Data:
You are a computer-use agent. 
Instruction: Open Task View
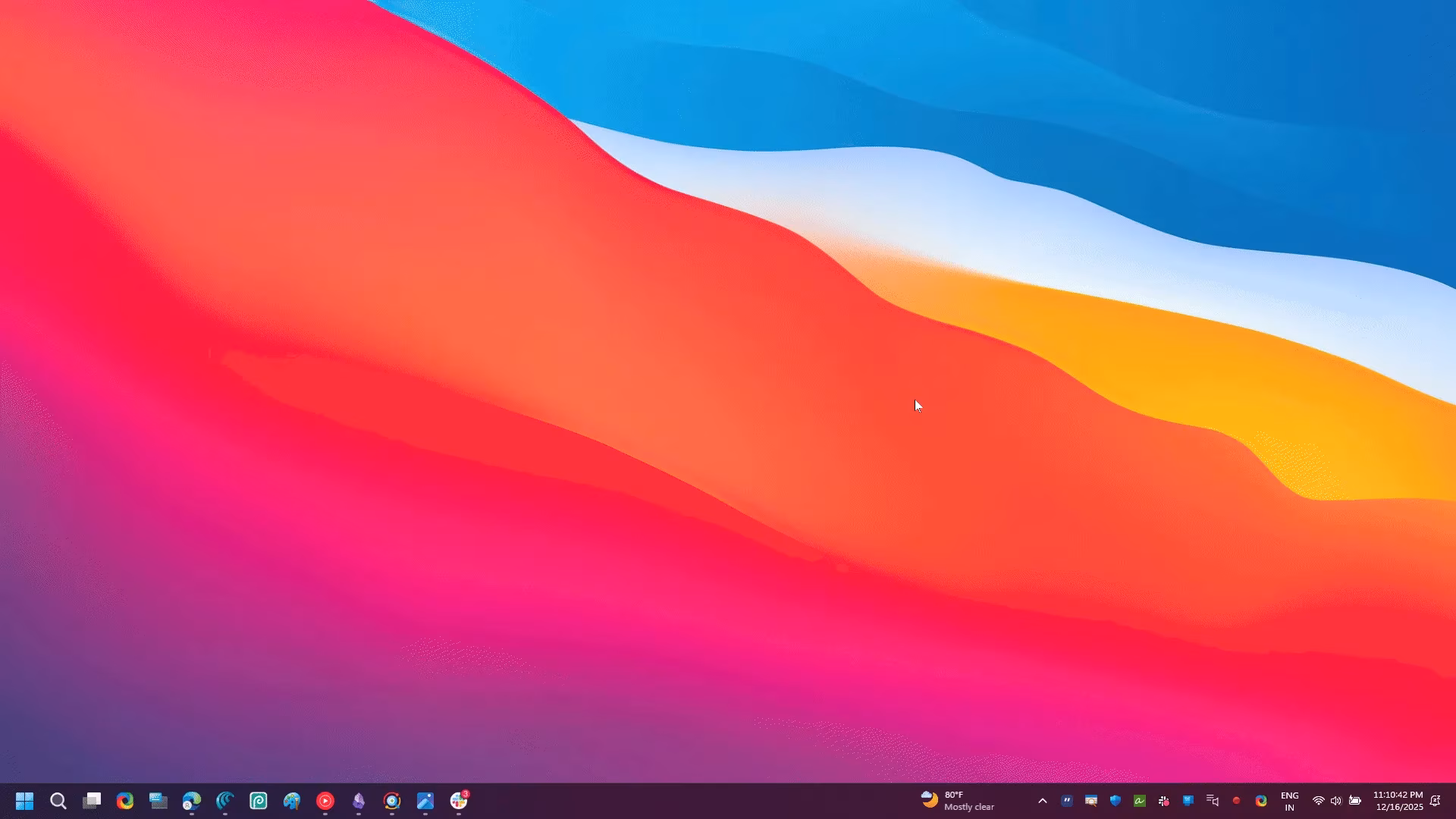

---

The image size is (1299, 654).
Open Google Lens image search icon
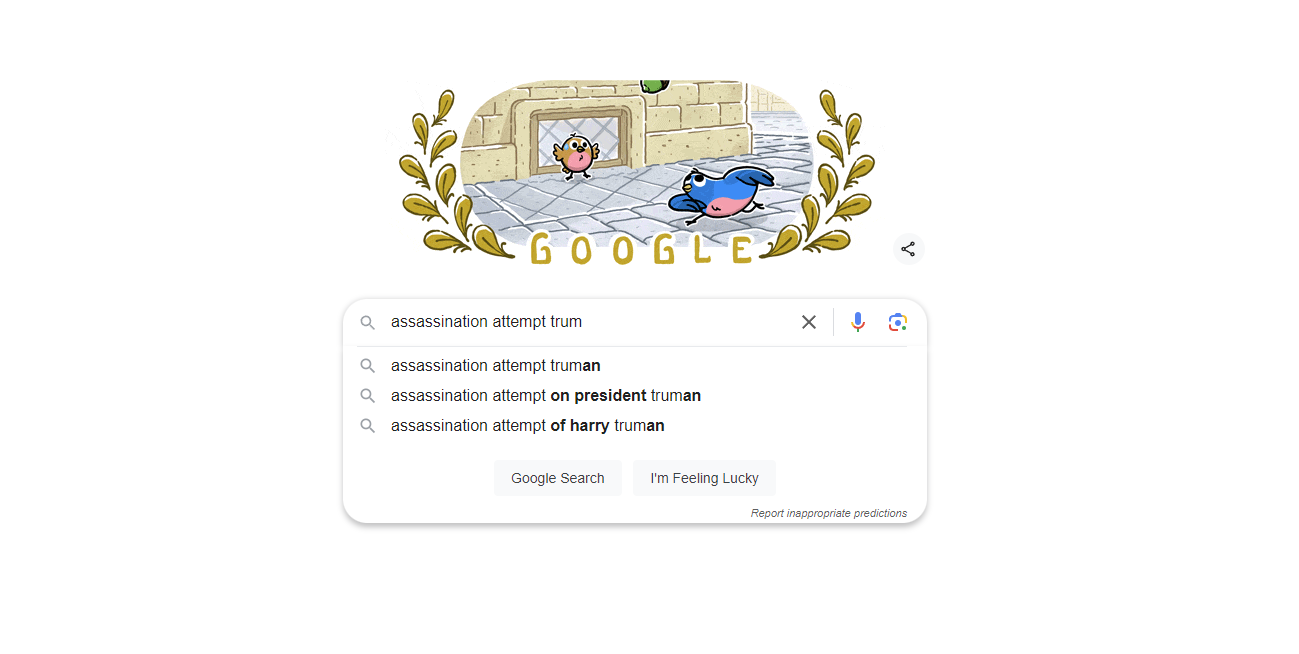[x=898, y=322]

--

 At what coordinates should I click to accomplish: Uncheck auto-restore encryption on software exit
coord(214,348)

What the task asks: Render the rows between the line containing "You are a computer-use agent." and the line containing "Instruction: Open Task View", both included, as a numbered list without blank lines.

Exercise response:
1. You are a computer-use agent. 
2. Instruction: Open Task View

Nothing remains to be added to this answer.